[Target pointing data]

————

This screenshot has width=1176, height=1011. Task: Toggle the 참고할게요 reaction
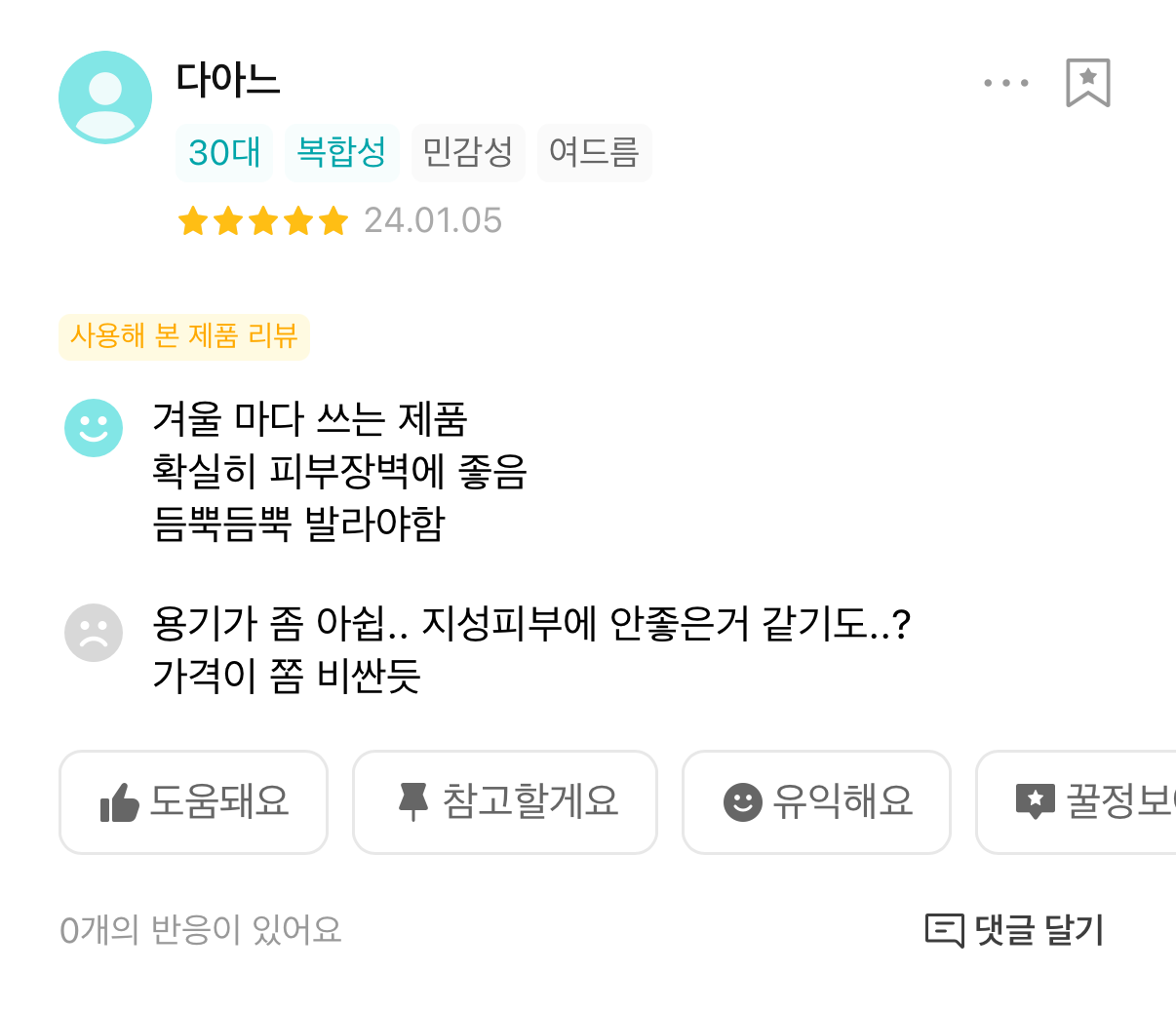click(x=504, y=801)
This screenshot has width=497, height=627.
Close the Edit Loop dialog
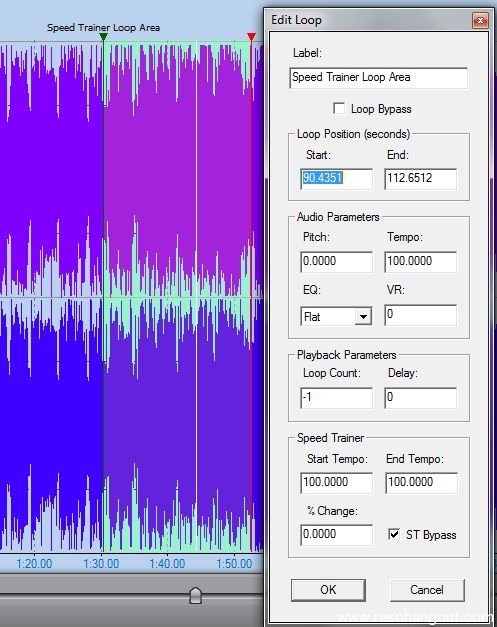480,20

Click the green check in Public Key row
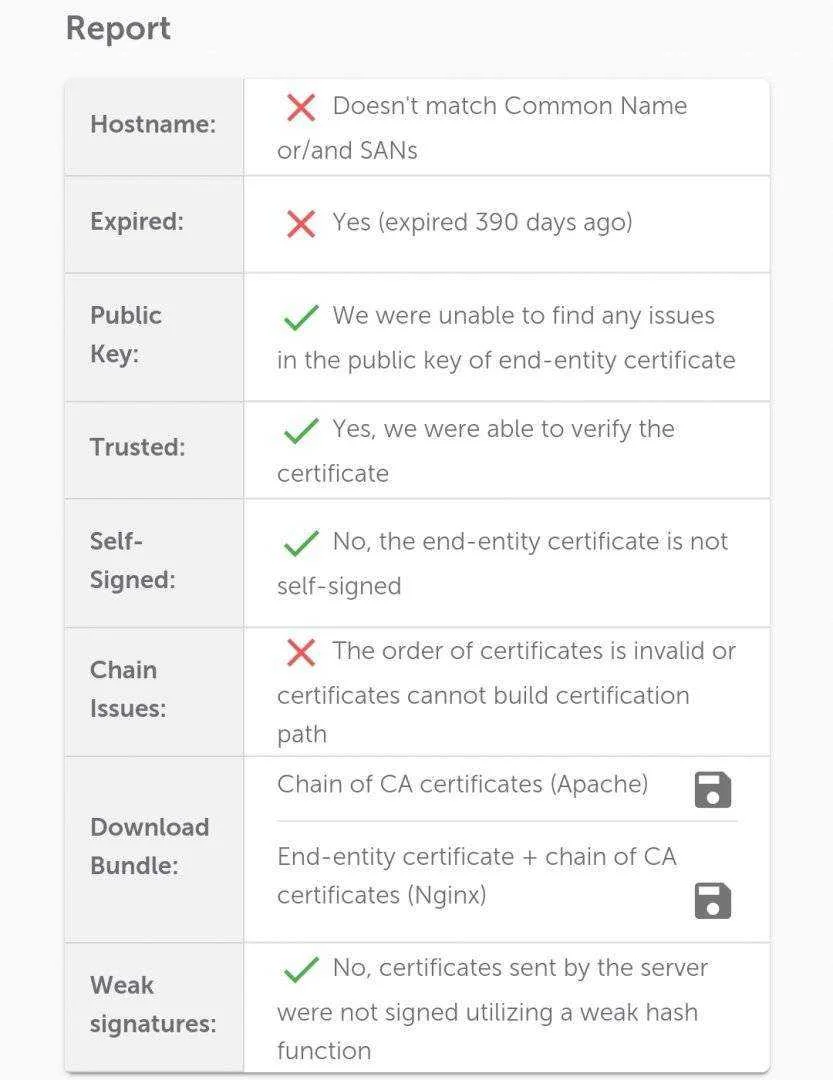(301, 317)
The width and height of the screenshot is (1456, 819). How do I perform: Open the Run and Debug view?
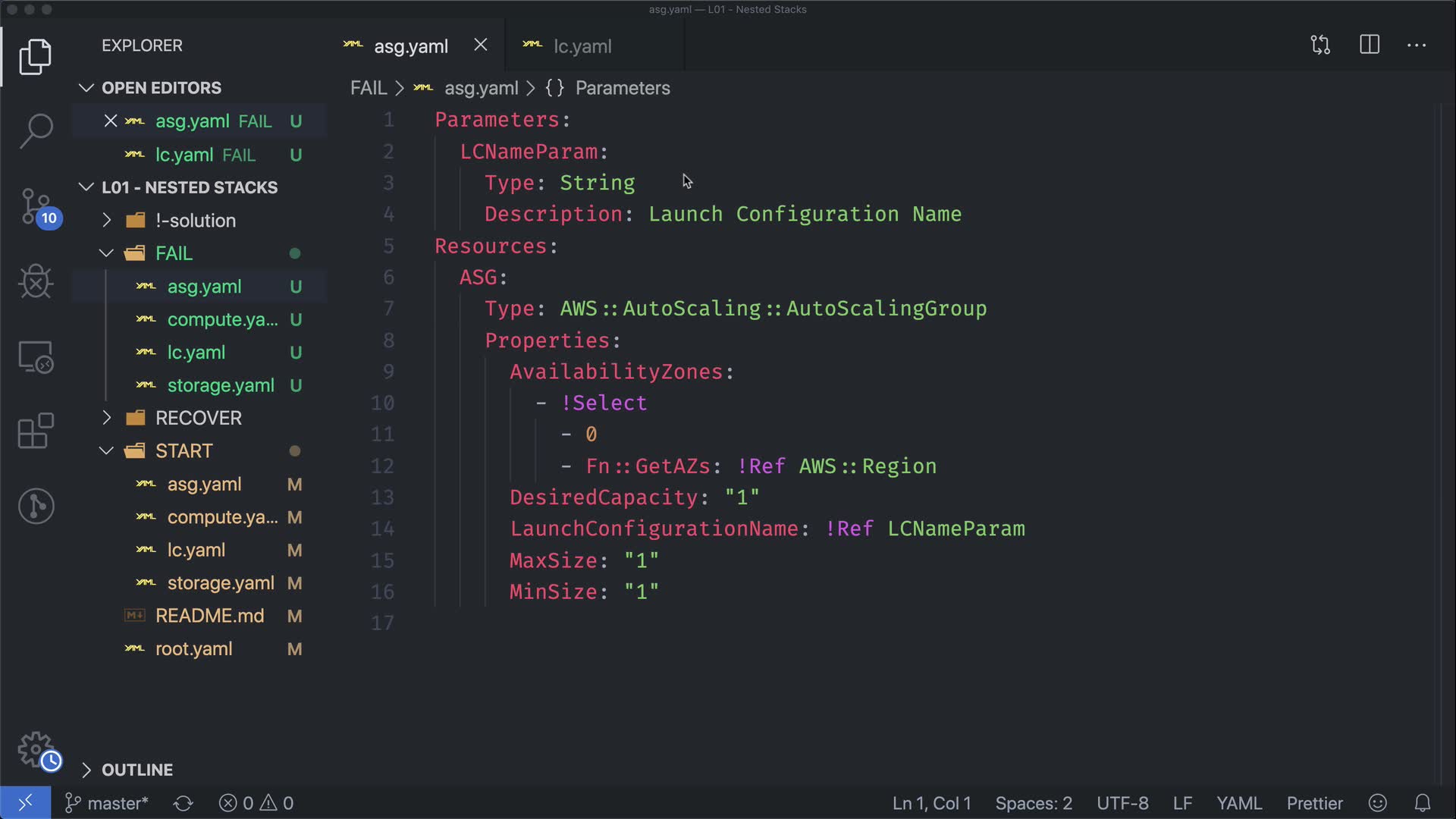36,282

————

__What to produce__. Begin at the line that contains "This screenshot has width=497, height=627." and stop at the end of the data, formatting it as a two-column CSV with the headers input and output and one row for each input with its output. Put each value in a quoted field, turn line breaks into spaces, and leave the pictures out.

__Final result__.
input,output
"This screenshot has width=497, height=627. Close the Edit Loop dialog","480,20"
"Click the green check in Public Key row","(301, 317)"
"The width and height of the screenshot is (1456, 819). How do I perform: Open the Run and Debug view?","36,282"